Dr. Faith Vilas is the 2019 recipient of the Whipple Award, the highest honor given by the Planetary Sciences section of AGU. During her more than 40 year career, Dr. Vilas has pioneered remote sensing of the solar system, pushing its capabilities through instrument design and expert observations of a variety of targets. Dr. Vilas studies the surface composition of airless bodies including asteroids, moons, and the planet Mercury. She has made ground-based visible wavelength spectroscopy her focus and has excelled in pulling out small but telling spectral features in the reflectance spectra of these airless bodies.
Examples of her groundbreaking work include her analysis of subtle absorption features in reflectance spectra of low-albedo (presumed primitive) asteroids. In particular, this includes a feature centered near 0.7 micron, which is caused by the action of aqueous alteration—evidence of water’s action throughout history in the asteroid belt. She showed that Galileo broadband data of the Moon exhibited the 0.7-micron feature, indicative of an aqueous alteration product near high southern latitude craters—an initial detection of lunar hydration, well before later reports based on infrared spectral features.

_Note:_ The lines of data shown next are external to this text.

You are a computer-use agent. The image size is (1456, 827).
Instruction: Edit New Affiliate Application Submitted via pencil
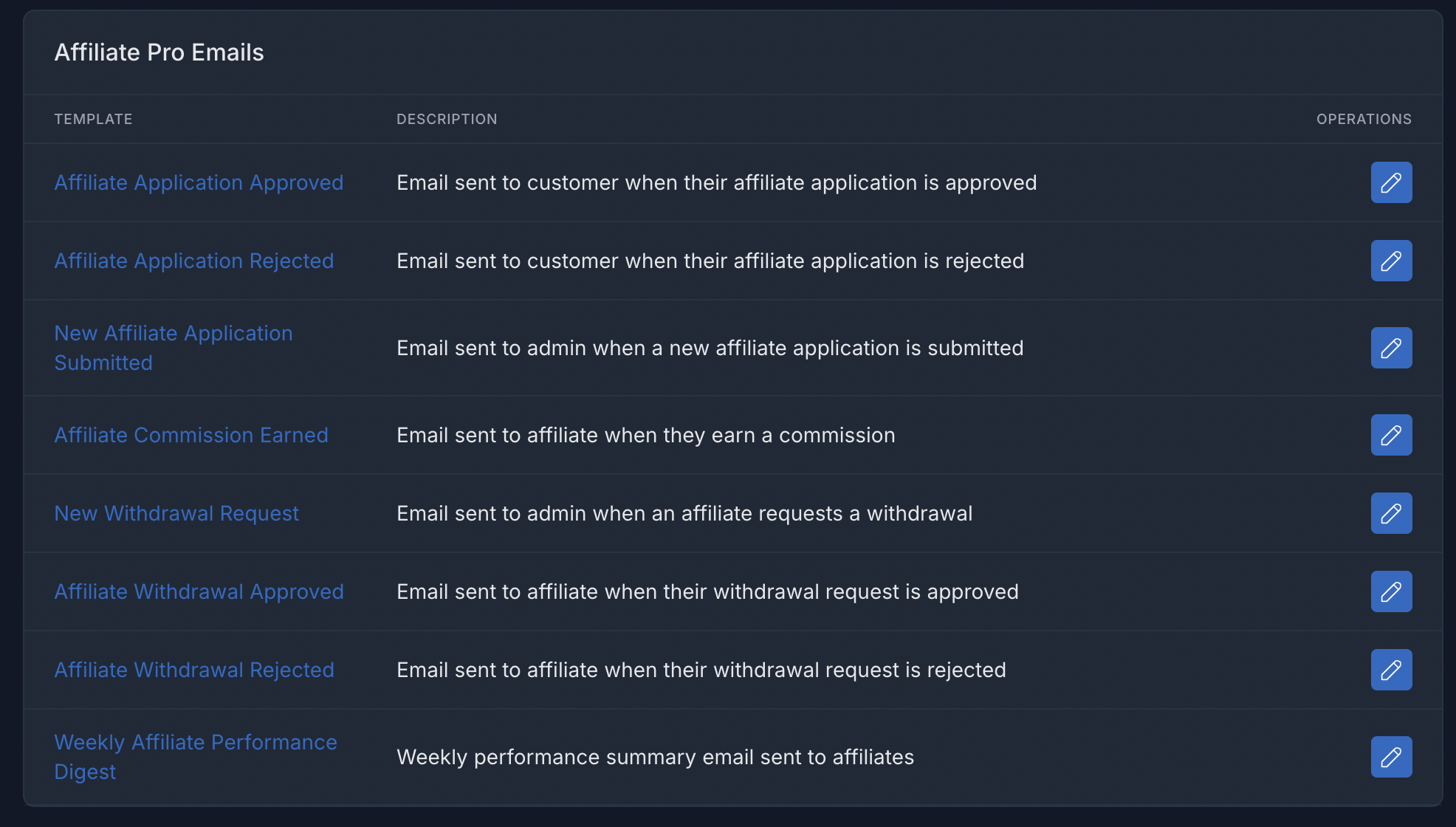[x=1391, y=348]
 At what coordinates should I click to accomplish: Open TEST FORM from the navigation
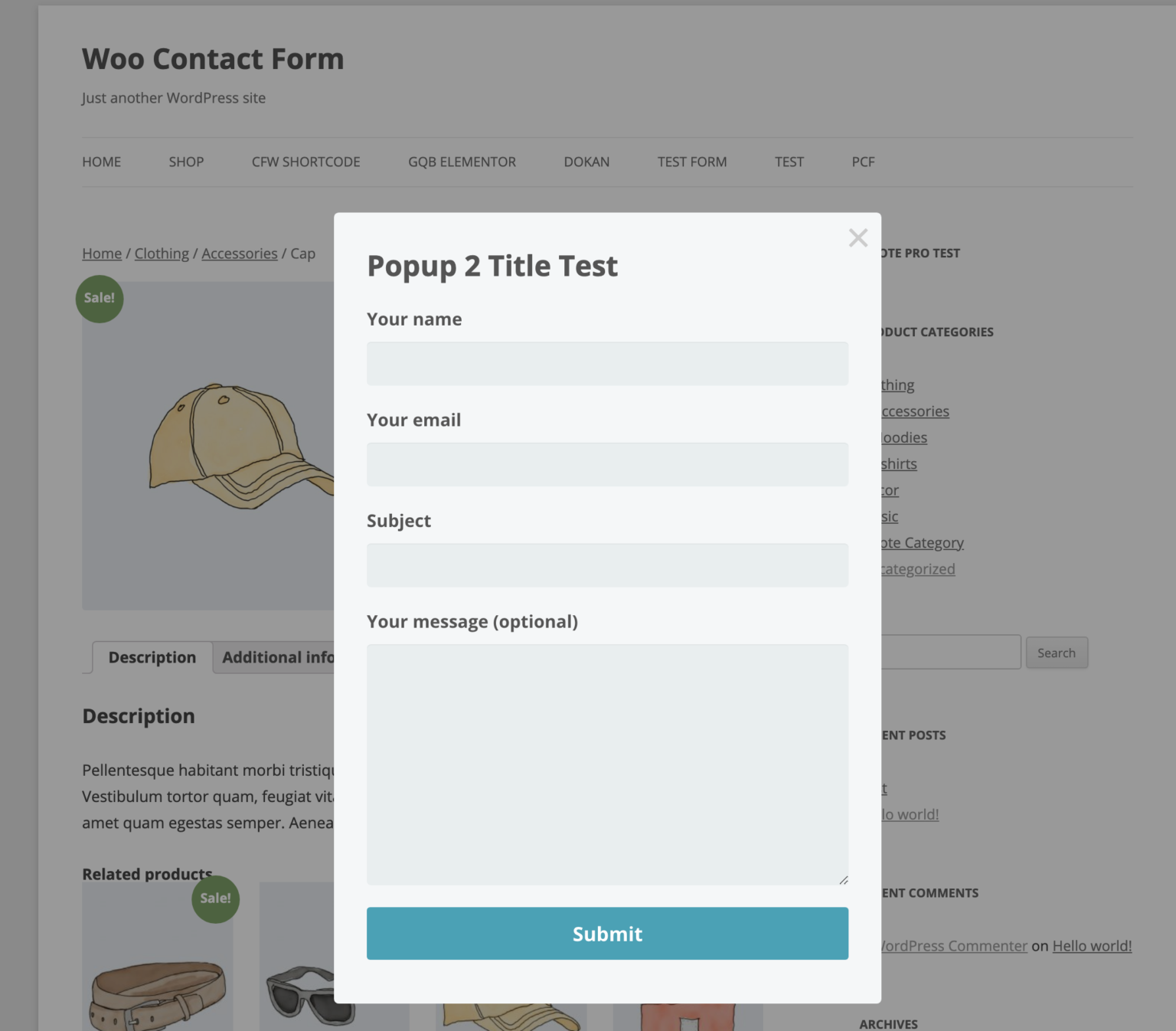pyautogui.click(x=691, y=162)
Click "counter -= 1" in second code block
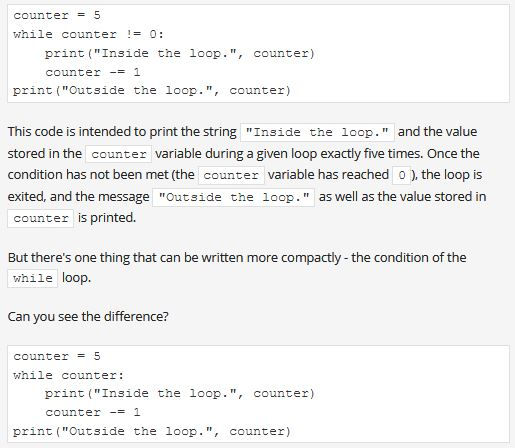This screenshot has width=515, height=448. pyautogui.click(x=93, y=413)
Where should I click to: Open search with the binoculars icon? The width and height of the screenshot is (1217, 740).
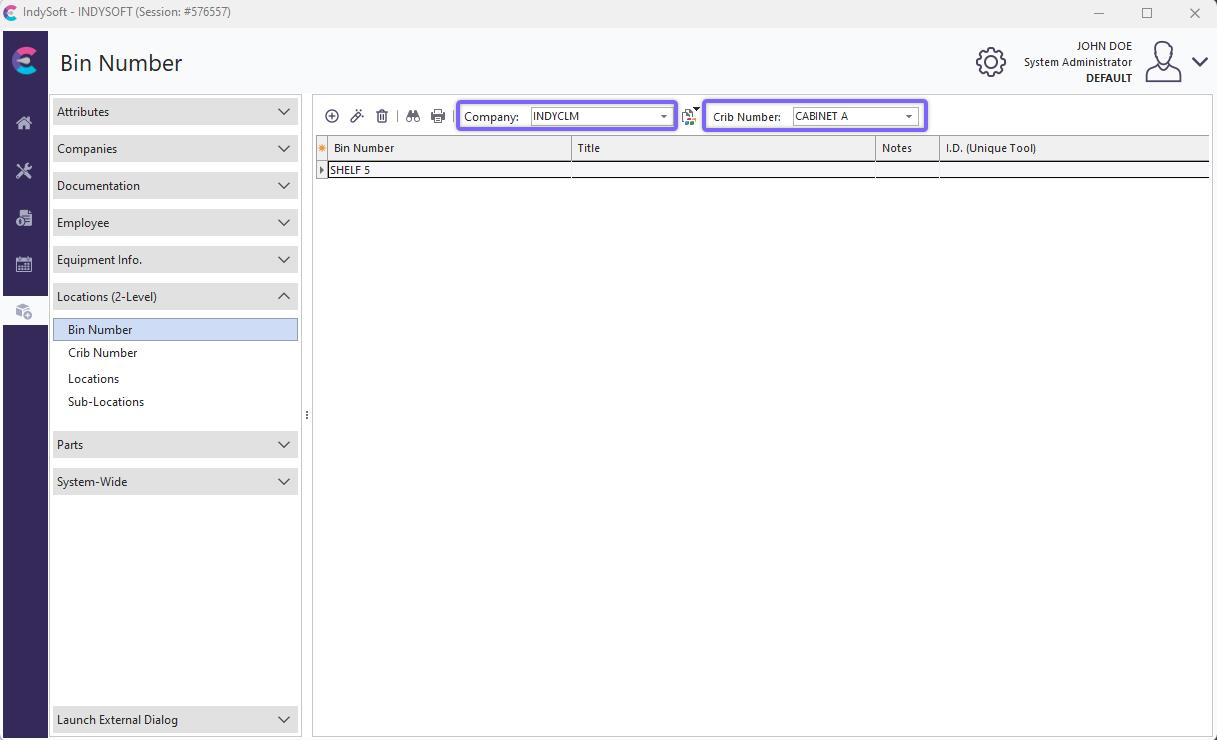(x=413, y=116)
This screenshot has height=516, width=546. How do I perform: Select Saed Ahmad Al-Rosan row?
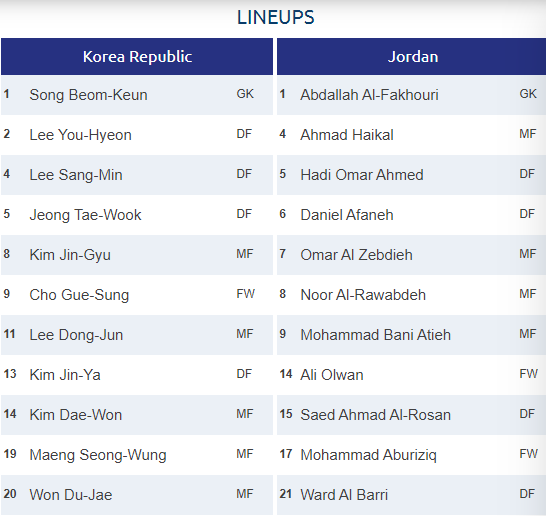pyautogui.click(x=412, y=415)
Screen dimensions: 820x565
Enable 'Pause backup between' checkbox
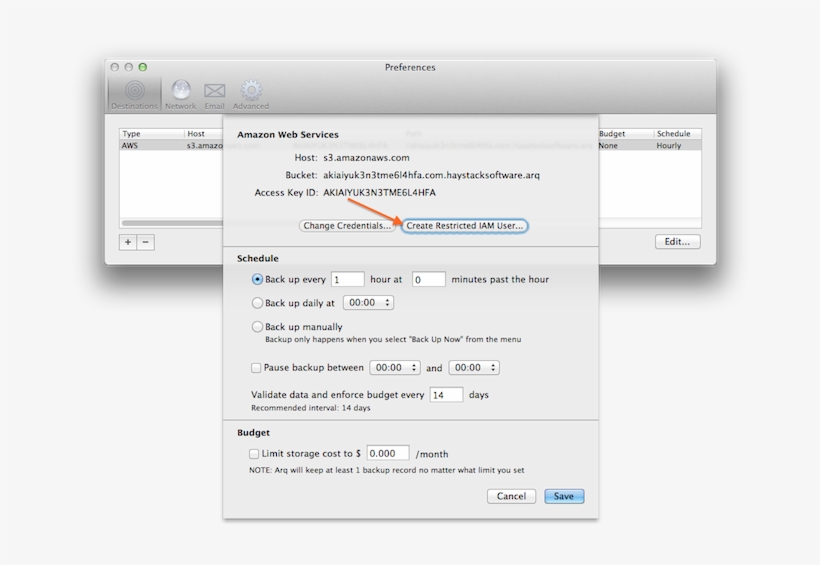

Vilas’s dedication to planetary science is also reflected in her contributions to the field in the form of service to the community. Examples include serving as the NASA Discovery Program Scientist; program director for planetary astronomy at the National Science Foundation; chief scientist of the NASA Planetary Data System; the inaugural NASA Small Bodies Assessment Group (SBAG) chair; chair of the American Astronomical Society Division for Planetary Sciences; and vice chair and chair of the Detection and Characterization Sub-committee on the 2009 National Academies’ study on near-Earth object detection, characterization, mitigation, Defending Planet Earth.
The impact of Dr. Vilas’s work in these areas cannot be overstated.
—Amanda Hendrix, Planetary Science Institute, Colorado
I am honored and humbled to receive the Fred Whipple Award from the AGU Planetary Sciences section. Thank you all very much!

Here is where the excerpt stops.